- Dataset entries
◇ ◇ ◇ ◇ ◇

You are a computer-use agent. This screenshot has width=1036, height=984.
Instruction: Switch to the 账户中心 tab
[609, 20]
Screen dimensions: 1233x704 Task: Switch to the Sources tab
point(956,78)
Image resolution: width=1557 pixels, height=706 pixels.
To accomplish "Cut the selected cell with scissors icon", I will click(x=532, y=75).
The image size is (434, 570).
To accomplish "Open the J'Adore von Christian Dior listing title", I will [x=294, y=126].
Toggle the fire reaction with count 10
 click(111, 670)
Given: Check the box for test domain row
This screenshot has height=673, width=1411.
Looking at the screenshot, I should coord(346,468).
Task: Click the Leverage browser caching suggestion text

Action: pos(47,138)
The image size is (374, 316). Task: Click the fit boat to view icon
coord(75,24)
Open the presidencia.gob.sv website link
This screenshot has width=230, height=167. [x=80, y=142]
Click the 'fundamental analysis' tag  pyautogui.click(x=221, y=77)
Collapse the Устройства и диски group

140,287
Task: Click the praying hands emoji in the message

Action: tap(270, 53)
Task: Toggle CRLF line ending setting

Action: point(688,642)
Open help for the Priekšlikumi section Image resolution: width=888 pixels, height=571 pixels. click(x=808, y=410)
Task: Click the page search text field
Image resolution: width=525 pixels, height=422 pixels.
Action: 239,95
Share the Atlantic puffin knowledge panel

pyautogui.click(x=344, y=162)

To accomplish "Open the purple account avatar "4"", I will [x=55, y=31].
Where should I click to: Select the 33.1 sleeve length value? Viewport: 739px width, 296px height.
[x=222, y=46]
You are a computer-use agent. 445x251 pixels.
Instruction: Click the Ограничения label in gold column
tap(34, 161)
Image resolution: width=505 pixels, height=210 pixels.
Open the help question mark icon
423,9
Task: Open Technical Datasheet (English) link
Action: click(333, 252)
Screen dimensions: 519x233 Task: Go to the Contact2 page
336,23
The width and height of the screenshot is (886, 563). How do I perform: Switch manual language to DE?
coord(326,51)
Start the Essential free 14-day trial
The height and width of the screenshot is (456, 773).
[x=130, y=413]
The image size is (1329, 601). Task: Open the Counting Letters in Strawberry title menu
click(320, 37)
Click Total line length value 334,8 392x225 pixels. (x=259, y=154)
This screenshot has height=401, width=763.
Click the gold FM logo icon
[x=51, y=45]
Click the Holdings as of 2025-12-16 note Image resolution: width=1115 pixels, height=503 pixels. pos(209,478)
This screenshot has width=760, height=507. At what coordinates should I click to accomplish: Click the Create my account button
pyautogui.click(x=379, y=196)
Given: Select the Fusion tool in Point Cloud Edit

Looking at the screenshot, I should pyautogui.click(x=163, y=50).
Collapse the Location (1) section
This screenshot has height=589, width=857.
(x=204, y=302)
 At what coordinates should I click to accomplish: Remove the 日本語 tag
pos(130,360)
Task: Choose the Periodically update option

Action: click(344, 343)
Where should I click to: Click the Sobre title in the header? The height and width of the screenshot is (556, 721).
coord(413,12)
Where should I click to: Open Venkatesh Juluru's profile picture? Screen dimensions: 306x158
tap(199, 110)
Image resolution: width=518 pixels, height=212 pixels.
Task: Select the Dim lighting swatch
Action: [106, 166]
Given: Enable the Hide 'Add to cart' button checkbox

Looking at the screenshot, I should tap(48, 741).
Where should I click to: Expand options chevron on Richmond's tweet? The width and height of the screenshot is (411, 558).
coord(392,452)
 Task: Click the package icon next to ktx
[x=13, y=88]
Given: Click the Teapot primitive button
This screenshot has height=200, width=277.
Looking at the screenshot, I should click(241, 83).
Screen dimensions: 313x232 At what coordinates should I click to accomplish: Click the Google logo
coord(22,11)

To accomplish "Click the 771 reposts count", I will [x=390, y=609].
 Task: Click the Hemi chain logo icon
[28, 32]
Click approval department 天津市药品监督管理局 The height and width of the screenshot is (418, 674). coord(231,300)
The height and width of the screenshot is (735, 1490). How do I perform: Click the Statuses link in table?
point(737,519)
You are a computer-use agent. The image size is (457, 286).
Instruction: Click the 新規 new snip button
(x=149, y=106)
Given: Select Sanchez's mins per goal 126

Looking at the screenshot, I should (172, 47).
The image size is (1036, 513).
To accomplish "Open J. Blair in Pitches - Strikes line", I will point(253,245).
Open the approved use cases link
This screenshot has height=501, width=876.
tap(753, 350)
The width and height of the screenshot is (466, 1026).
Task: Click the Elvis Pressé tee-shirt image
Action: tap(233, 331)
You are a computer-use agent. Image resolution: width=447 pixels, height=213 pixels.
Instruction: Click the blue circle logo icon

◇ ◇ ◇ ◇ ◇

Restate word for word only the lines above from the line containing "Where should I click to: Expand" to the line containing "Given: Click the Teapot primitive button", both of them included.

Where should I click to: Expand options chevron on Richmond's tweet? The width and height of the screenshot is (411, 558).
coord(392,452)
 Task: Click the package icon next to ktx
[x=13, y=88]
Given: Click the Teapot primitive button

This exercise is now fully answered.